We preserved some of our traditional team rotations in which a group of residents work with a group of attendings. Part of the reason for preserving the team rotations was the residents' desire to continue to have opportunities for resident-to-resident teaching, which does not occur on the apprenticeship rotations. In addition, certain services, like trauma/critical care and the VA service, lent themselves better to a team model because the attending staff functioned as a group practice with time on and off service for any given attending. On most of these services, the night responsibility was covered by the night float team, but at the VA, which is geographically separated from the rest of our hospitals, the team functioned traditionally using a stretch model.
Finally, we took some baby steps toward the competency model by allowing residents to take elective rotations. An elective was offered in the first year. Since we have had to pull residents back from surgical specialty services like orthopedics and neurosurgery, we wished to offer residents electives in these areas should they choose to accept them. We also offered one elective at the third year level. We would like to expand the opportunity for self-directed rotations in the future, but the scheduling issues are quite complex. We would particularly like to offer electives to senior residents who could use these opportunities to enhance their skills in areas they feel will be important to their practice or areas where they feel they need further experience to achieve competency.

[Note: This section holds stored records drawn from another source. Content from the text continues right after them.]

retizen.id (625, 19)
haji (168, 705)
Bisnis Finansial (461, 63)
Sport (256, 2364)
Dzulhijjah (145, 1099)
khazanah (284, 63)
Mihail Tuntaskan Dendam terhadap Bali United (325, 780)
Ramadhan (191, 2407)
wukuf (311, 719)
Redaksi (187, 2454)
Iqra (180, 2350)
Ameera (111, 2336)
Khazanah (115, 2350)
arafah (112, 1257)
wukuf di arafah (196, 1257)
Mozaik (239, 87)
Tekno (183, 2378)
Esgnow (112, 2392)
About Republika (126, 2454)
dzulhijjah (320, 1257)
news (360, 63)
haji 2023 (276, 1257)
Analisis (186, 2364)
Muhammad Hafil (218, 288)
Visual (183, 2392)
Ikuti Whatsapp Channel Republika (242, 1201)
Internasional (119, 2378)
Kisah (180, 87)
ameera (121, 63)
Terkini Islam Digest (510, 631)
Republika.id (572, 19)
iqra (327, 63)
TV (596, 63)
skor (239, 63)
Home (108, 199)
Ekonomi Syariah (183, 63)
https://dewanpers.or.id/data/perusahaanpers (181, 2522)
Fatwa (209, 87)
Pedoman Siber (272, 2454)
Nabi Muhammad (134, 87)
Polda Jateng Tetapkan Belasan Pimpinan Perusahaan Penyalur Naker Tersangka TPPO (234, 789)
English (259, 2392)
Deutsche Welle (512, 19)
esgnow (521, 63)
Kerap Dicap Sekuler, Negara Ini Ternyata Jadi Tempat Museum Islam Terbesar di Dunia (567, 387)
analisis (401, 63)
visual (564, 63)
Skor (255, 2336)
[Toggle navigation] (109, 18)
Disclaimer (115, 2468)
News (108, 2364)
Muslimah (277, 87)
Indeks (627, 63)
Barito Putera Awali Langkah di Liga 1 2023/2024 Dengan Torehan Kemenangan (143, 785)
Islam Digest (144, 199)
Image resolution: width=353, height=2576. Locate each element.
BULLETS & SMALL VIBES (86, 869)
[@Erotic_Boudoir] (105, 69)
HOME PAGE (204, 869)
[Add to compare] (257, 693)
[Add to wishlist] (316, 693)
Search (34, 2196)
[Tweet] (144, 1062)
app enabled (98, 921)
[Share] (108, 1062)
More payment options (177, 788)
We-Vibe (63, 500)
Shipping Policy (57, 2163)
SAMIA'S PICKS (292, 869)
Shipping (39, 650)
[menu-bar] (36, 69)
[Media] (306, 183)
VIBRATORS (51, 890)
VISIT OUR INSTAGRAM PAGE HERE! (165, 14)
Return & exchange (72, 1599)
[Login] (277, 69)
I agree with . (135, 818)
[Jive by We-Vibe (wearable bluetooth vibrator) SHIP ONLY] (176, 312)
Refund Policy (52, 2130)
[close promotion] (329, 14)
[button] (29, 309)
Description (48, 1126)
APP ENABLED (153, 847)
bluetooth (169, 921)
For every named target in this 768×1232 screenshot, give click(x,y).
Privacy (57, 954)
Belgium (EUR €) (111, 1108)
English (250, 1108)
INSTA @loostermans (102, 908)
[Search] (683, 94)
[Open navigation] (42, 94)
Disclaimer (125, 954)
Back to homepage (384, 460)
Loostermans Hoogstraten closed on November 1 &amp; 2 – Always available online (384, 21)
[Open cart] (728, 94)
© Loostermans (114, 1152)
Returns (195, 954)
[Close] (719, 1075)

The figure below indicates by resident year the percentage of time spent in the team, night float, apprenticeship, and elective rotations. We believe that the blending of these models has created an improved educational environment while, at the same time, allowing us to comply with the currently mandated limitation on resident working hours.
| Key: |
|
Night Float |
|
|
Day Team |
|
|
Apprentice |
|
|
Elective |
Figure 2. Portion of time spent in various training models by resident level at Northwestern in 2003-4 academic year.
Reference:
1. DaRosa DA, Bell, RH Jr., Dunnington, GL: Residency program models, implications, and evaluation: results of a think tank consortium on resident work hours. Surgery, 133 (1):13-23, 2003.